The delicious taste of the young dark green leaves makes it a good dish either consumed in raw condition or in cooked state. One has to ensure that before consuming this spinach in either condition, it has to be adequately and thoroughly washed and any damaged leaves should be discarded.
It is a myth nowadays to believe that spinach has rich iron content. A second analysis of the green vegetable in the lab revealed that there was a minor decimal error in recording the readings. However, one need not worry about the fact that spinach does not have iron content. In fact, spinach has much more invaluable nutrients that help in block such substances such as bioflavonoids and antioxidants that might lead to cancer if not arrested in the early stages.
Spinach contains plant pigment called carotenoids which provide the greenish color to the leaves. These plant pigments include antioxidants like zeaxanthin and lutein that are useful in preventing macular degeneration, which is the primary cause for blindness, especially in the older people.
According to nutritionists, a half-cup of cooked spinach provides enough Vitamin A that is equivalent to one day’s requirement. In addition, that cup of cooked spinach contains as much as 105 micrograms of folate, which is more than 25% of the recommended dietary allowance (RDA) per day.
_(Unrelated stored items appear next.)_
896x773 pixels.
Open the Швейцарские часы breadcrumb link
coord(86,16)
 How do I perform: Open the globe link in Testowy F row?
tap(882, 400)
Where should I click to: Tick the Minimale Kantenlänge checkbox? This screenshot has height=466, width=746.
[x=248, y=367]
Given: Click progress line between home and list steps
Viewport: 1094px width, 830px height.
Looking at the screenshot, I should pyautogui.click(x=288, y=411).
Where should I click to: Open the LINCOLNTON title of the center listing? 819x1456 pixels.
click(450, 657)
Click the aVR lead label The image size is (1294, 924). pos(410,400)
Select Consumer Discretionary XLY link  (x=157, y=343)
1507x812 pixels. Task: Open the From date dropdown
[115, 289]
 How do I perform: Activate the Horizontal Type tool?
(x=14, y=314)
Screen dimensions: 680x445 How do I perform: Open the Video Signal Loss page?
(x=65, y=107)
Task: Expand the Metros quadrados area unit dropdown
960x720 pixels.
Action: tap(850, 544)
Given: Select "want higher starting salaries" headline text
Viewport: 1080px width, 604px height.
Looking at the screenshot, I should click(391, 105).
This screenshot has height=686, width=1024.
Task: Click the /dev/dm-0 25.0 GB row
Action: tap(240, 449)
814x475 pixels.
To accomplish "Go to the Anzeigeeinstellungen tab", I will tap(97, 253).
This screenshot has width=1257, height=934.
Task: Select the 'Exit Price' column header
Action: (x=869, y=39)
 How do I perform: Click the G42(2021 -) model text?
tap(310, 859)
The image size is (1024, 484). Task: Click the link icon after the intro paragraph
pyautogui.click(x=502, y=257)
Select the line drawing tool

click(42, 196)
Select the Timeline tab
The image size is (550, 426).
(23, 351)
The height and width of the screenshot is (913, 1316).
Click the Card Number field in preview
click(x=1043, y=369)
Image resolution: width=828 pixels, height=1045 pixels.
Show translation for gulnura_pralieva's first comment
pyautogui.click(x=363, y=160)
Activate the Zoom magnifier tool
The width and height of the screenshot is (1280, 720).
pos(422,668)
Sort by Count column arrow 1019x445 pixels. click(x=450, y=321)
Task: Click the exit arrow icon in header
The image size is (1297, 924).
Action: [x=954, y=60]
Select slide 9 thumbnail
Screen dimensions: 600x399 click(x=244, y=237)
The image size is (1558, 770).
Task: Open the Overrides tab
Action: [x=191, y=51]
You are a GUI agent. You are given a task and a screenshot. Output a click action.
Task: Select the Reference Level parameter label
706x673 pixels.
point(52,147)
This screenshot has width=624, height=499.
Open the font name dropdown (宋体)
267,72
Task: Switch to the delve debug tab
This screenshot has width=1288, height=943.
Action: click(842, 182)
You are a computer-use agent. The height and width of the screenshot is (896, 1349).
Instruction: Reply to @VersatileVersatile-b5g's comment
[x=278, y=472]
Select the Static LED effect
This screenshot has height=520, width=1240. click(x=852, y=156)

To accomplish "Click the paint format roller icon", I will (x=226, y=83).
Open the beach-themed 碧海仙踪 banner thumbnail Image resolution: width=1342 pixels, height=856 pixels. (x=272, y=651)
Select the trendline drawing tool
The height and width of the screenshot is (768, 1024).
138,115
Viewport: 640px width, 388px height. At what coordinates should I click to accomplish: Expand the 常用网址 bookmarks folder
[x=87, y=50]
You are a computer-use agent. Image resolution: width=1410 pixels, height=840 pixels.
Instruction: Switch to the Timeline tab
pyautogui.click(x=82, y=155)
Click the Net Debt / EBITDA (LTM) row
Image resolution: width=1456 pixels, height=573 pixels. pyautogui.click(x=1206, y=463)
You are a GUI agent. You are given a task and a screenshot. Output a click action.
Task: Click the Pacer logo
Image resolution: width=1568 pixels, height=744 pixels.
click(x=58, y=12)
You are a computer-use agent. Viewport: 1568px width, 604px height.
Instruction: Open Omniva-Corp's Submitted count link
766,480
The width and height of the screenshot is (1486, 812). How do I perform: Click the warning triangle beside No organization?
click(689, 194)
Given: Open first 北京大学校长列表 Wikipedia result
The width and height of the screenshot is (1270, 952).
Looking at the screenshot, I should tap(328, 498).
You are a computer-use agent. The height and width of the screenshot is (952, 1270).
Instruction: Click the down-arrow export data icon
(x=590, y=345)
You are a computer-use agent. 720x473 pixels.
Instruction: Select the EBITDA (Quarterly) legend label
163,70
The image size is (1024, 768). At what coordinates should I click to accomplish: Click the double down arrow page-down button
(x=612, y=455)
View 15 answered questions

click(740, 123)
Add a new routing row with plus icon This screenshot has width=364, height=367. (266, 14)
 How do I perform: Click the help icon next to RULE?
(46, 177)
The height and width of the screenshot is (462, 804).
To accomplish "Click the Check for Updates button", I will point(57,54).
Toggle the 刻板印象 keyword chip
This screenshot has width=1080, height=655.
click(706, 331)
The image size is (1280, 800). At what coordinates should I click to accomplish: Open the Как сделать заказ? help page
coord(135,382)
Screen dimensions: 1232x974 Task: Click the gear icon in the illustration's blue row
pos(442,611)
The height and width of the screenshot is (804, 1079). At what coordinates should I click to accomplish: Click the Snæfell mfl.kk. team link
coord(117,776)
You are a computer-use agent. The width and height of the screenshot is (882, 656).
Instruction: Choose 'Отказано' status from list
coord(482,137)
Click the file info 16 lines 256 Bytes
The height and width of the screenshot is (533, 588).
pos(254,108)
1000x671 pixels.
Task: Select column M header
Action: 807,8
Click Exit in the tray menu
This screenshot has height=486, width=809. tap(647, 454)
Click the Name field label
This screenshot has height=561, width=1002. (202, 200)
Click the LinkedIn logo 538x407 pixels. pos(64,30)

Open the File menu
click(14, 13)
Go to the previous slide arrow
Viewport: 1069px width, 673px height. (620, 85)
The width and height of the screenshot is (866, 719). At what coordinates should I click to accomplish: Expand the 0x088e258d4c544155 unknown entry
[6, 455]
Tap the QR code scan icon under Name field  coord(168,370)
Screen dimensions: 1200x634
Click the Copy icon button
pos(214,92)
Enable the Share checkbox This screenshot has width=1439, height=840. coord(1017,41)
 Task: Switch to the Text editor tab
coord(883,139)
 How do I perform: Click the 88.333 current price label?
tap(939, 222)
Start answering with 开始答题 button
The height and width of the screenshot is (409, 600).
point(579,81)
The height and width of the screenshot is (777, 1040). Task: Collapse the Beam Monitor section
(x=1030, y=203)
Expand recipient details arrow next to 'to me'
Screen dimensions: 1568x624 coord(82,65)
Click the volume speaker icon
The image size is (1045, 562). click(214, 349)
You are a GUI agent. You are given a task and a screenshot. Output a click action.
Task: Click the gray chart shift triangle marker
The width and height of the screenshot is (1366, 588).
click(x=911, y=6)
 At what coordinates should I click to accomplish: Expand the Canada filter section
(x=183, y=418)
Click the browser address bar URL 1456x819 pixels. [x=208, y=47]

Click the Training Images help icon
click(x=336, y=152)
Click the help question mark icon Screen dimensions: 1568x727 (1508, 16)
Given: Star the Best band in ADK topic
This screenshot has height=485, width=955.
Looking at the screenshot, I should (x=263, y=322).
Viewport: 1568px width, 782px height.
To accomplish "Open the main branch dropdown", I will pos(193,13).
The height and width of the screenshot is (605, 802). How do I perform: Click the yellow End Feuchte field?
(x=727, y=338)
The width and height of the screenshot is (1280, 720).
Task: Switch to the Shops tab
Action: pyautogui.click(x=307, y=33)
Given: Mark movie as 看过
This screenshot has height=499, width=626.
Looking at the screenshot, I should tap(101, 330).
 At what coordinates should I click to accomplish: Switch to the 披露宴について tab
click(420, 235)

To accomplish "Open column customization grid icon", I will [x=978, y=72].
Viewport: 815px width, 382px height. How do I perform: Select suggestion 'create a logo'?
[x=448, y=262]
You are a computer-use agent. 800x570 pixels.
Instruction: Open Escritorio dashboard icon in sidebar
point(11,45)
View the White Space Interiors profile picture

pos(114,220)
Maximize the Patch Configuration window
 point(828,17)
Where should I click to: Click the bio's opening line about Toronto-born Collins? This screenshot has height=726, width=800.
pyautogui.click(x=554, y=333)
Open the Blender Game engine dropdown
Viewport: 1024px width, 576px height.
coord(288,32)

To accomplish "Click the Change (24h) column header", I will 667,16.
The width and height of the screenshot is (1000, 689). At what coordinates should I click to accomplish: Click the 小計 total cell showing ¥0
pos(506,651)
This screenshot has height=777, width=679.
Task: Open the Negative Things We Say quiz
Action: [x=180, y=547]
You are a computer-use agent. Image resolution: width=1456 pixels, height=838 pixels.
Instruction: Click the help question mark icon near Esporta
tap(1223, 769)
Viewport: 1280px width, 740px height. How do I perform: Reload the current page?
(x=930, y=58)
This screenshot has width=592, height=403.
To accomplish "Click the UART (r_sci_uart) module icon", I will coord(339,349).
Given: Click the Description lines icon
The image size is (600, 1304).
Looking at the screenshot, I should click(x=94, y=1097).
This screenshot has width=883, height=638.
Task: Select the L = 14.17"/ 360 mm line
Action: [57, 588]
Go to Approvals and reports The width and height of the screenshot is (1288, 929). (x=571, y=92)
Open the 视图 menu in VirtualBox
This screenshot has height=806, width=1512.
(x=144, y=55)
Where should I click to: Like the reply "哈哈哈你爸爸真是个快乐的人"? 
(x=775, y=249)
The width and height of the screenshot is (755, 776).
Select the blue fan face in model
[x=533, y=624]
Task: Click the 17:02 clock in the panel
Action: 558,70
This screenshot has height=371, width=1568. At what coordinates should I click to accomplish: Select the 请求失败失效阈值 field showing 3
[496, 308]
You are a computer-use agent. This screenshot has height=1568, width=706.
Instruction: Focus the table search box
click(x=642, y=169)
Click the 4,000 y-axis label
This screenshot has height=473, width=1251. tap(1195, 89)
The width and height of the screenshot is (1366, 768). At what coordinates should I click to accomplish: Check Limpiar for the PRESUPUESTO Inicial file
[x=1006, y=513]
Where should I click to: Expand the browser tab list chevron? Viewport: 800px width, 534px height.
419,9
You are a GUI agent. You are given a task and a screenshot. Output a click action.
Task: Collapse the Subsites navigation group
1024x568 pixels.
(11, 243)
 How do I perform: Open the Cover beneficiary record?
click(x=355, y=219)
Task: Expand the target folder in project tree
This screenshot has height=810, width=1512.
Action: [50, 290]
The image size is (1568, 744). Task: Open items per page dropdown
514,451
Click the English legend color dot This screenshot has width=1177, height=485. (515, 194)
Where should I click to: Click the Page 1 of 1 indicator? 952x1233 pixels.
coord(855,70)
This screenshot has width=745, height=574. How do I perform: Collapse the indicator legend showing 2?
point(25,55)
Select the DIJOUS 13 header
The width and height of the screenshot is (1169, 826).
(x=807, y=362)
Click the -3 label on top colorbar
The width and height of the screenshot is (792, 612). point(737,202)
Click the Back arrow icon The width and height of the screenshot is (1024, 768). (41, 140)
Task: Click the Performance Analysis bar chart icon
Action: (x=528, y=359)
It has been found that consumption of folate is very essential and useful for women who are either pregnant or planning to have pregnancy, because folate is helpful in preventing congenital neurological defects.
In addition to Vitamin A and folate content, the half-cup of spinach also contains Vitamin B6, Vitamin C, riboflavin and 419 milligrams of potassium.
Spinach also contains Phylloquinone, the most common form of Vitamin K. This phylloquinone is essential for blot clotting and as such, plays an important role in preserving the health of the bones. According to some research studies, phylloquinone helps in increasing the bone density and at the same reduce the reduce fracture rates in the bones.
However, there is one disadvantage in spinach. Spinach contains a high concentration of oxalic acid, as the oxalates in the acid are responsible for formation of stones in the kidney and the bladder. In order to nullify the negative impact of oxylic acid, it is advisable that spinach is combined with other foods that are rich in vitamin C such as citrus slices and consumed as a combination of the two.
One has to ensure, while cooking spinach, that the flavor and texture of the vegetable is preserved and minimize the loss of many nutrients and water-soluble vitamins that are present in spinach. It is better to try steaming and stir frying and avoid over-cooking. It is always advisable to cook the spinach than consuming raw spinach.